Pascal, au fond, était heureux de cette fâcherie avec sa mère, qui le délivrait de la continuelle inquiétude de sa présence.

— Bah ! dit-il simplement, quand on ne s’entend pas, il vaut mieux ne pas se fréquenter.

Mais la jeune fille restait chagrine et songeuse. Puis, à demi-voix :

— Je l’ai trouvée changée, le visage pâli… Et, as-tu remarqué ? elle, si correcte d’habitude, n’avait qu’une main gantée, la main droite, d’un gant vert… Je ne sais pourquoi, elle m’a retourné le cœur.

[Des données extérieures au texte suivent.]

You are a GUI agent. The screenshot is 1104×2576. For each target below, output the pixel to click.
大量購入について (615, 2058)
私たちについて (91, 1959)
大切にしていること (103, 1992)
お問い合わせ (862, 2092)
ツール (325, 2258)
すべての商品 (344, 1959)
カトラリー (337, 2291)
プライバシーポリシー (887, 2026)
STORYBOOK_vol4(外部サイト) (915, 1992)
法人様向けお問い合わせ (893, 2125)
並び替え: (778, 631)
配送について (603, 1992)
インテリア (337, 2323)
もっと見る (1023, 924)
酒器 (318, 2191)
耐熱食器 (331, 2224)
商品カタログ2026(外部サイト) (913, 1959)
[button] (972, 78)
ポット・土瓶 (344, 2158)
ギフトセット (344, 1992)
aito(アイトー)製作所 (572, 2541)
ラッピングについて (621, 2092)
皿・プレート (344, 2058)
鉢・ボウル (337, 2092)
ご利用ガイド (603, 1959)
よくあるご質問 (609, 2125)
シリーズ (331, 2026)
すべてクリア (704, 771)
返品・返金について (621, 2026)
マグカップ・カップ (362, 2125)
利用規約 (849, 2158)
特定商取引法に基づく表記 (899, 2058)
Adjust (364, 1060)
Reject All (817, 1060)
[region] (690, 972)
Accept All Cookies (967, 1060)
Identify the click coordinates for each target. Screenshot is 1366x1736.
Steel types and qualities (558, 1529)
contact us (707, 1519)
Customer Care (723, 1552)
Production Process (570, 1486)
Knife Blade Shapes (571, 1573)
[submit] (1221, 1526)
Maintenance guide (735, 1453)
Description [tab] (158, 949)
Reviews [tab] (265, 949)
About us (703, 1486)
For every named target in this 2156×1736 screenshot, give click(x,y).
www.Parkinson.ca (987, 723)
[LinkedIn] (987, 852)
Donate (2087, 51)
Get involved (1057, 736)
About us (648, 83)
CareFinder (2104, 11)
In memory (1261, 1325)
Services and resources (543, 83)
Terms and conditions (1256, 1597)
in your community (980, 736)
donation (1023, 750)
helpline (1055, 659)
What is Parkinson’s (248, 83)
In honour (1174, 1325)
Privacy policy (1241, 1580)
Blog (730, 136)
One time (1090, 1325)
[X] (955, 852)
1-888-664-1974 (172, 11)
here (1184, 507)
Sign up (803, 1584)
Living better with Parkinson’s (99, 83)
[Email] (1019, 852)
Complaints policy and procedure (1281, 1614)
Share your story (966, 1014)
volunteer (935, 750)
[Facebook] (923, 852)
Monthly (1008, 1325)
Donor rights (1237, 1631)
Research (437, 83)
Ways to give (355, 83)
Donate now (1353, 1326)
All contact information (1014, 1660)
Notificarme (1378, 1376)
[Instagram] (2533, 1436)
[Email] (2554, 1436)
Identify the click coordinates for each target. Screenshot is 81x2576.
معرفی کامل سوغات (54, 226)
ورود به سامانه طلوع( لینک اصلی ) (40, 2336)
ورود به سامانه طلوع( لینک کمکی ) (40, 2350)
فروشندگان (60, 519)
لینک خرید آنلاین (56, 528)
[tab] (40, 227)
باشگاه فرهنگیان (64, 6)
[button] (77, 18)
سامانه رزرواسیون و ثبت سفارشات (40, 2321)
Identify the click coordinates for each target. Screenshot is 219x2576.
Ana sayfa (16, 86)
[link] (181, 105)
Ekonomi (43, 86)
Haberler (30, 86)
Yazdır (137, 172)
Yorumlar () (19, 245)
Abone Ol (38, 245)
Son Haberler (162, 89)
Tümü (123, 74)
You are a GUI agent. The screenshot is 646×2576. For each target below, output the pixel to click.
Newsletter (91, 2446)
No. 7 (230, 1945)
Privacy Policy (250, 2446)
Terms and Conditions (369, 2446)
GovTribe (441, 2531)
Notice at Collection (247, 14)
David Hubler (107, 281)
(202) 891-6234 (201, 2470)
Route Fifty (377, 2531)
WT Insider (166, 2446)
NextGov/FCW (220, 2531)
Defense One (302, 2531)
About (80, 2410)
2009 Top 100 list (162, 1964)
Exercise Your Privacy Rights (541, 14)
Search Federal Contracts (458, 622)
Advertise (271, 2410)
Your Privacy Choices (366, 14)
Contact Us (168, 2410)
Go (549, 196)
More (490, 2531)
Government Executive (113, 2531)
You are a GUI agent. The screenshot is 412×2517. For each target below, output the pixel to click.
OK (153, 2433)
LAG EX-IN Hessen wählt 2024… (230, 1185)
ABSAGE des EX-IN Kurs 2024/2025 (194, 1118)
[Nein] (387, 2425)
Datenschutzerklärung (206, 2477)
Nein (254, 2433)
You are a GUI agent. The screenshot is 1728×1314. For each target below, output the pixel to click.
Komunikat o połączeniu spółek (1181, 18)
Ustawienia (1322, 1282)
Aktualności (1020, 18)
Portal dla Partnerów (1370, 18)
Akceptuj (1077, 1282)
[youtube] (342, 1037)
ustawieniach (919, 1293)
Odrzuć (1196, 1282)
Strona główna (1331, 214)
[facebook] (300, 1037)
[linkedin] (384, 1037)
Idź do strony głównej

Lui, alors, troublé aussi, eut un geste vague. Sa mère finirait certainement par vieillir, comme tout le monde. Elle s’agitait trop, elle se passionnait trop encore. Il raconta qu’elle projetait de léguer sa fortune à la ville de Plassans, pour qu’on bâtît une maison de retraite qui porterait le nom des Rougon. Tous deux s’étaient remis à sourire, lorsqu’il s’écria :

— Tiens ! mais c’est demain que nous allons, nous aussi, aux Tulettes, pour nos malades. Et tu sais que j’ai promis de conduire Charles à l’oncle Macquart.